- _EXERCISE INSTRUCTIONS_
Write out the items below exactly, from the line containing "Open the Identity Authentication tab" through the end of the items, with both ends included.

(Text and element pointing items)
▬▬▬▬▬▬
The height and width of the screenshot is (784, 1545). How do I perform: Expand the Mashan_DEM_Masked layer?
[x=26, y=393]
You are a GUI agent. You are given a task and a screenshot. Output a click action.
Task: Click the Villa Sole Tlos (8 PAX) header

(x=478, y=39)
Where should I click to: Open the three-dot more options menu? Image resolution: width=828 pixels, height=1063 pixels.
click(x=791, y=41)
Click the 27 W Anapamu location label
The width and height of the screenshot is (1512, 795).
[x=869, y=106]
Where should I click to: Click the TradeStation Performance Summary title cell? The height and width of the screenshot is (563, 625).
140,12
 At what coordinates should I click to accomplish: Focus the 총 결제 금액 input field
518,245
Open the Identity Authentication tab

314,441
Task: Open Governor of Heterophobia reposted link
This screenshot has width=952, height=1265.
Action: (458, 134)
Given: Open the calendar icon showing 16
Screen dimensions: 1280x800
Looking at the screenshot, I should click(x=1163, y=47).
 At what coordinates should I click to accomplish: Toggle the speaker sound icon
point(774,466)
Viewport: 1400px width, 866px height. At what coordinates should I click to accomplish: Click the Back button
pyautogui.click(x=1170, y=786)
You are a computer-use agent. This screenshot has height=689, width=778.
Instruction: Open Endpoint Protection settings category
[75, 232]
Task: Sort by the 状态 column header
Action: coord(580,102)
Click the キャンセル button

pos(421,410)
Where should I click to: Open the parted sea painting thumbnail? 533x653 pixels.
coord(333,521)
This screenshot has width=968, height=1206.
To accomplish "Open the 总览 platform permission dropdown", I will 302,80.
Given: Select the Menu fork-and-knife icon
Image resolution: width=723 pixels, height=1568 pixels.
▬▬▬▬▬▬
- _REPLY_
Open the Identity Authentication tab

314,441
Task: Open Governor of Heterophobia reposted link
This screenshot has width=952, height=1265.
Action: (458, 134)
Given: Open the calendar icon showing 16
Screen dimensions: 1280x800
Looking at the screenshot, I should click(x=1163, y=47).
 At what coordinates should I click to accomplish: Toggle the speaker sound icon
point(774,466)
Viewport: 1400px width, 866px height. At what coordinates should I click to accomplish: Click the Back button
pyautogui.click(x=1170, y=786)
You are a computer-use agent. This screenshot has height=689, width=778.
Instruction: Open Endpoint Protection settings category
[75, 232]
Task: Sort by the 状态 column header
Action: coord(580,102)
Click the キャンセル button

pos(421,410)
Where should I click to: Open the parted sea painting thumbnail? 533x653 pixels.
coord(333,521)
This screenshot has width=968, height=1206.
To accomplish "Open the 总览 platform permission dropdown", I will 302,80.
Given: Select the Menu fork-and-knife icon
Image resolution: width=723 pixels, height=1568 pixels.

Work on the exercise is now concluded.